Saved entries
Start of Block
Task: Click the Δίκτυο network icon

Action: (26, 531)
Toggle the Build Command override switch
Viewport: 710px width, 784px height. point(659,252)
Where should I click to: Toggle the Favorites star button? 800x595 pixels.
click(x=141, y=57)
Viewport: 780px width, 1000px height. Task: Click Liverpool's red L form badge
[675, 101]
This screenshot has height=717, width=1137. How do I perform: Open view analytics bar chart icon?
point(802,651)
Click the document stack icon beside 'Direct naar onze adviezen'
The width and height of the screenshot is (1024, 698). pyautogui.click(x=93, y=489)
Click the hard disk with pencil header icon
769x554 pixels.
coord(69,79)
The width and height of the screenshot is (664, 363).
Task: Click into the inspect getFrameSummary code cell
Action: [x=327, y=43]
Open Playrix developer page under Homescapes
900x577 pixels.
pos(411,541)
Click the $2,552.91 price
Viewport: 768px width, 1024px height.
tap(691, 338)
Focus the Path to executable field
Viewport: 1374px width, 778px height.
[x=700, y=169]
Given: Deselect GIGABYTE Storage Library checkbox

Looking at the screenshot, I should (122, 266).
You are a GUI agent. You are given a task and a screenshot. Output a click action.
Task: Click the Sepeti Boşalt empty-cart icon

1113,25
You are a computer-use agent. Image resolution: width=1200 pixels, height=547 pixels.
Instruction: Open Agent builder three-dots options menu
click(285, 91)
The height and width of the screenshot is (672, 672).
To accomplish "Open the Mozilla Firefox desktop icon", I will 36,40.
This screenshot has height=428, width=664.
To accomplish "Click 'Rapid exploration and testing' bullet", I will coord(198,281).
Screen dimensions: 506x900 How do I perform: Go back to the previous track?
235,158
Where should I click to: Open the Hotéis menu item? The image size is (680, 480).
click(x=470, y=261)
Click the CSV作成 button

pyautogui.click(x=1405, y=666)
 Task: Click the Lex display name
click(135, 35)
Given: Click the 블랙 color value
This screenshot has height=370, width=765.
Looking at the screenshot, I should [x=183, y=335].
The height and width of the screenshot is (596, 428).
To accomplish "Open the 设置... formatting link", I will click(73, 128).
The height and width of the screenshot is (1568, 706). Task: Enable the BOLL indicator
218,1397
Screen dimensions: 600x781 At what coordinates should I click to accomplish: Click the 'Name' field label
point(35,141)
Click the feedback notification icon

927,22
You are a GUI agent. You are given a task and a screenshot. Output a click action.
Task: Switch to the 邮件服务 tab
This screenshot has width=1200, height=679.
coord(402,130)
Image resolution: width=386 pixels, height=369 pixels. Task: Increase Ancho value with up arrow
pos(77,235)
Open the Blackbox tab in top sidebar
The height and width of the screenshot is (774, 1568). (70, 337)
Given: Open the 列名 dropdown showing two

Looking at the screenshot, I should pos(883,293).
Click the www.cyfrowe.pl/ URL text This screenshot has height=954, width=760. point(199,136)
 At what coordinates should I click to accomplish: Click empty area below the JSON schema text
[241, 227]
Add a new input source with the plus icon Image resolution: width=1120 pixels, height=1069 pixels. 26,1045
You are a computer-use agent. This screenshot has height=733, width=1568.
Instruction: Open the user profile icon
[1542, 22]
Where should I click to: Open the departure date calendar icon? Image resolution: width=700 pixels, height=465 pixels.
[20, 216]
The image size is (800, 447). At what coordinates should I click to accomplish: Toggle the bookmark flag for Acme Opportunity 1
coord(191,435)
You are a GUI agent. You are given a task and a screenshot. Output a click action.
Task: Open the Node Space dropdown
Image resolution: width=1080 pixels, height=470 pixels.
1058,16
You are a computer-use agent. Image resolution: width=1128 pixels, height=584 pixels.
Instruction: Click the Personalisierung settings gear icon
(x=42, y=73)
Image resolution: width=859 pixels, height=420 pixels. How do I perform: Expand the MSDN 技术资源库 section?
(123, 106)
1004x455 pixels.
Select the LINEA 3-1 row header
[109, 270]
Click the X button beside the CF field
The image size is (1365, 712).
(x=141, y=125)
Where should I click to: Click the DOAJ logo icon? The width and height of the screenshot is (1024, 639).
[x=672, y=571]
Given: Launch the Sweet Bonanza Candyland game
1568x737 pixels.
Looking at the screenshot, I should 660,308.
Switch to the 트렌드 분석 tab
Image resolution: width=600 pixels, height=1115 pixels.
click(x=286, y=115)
End of Block
### HOW TO COMPLETE THIS TASK
For every line of the data above that contains "will", copy that line.

### EXERCISE ANSWER
To accomplish "Open the Mozilla Firefox desktop icon", I will 36,40.
To accomplish "Click 'Rapid exploration and testing' bullet", I will coord(198,281).
To accomplish "Open the 设置... formatting link", I will click(73, 128).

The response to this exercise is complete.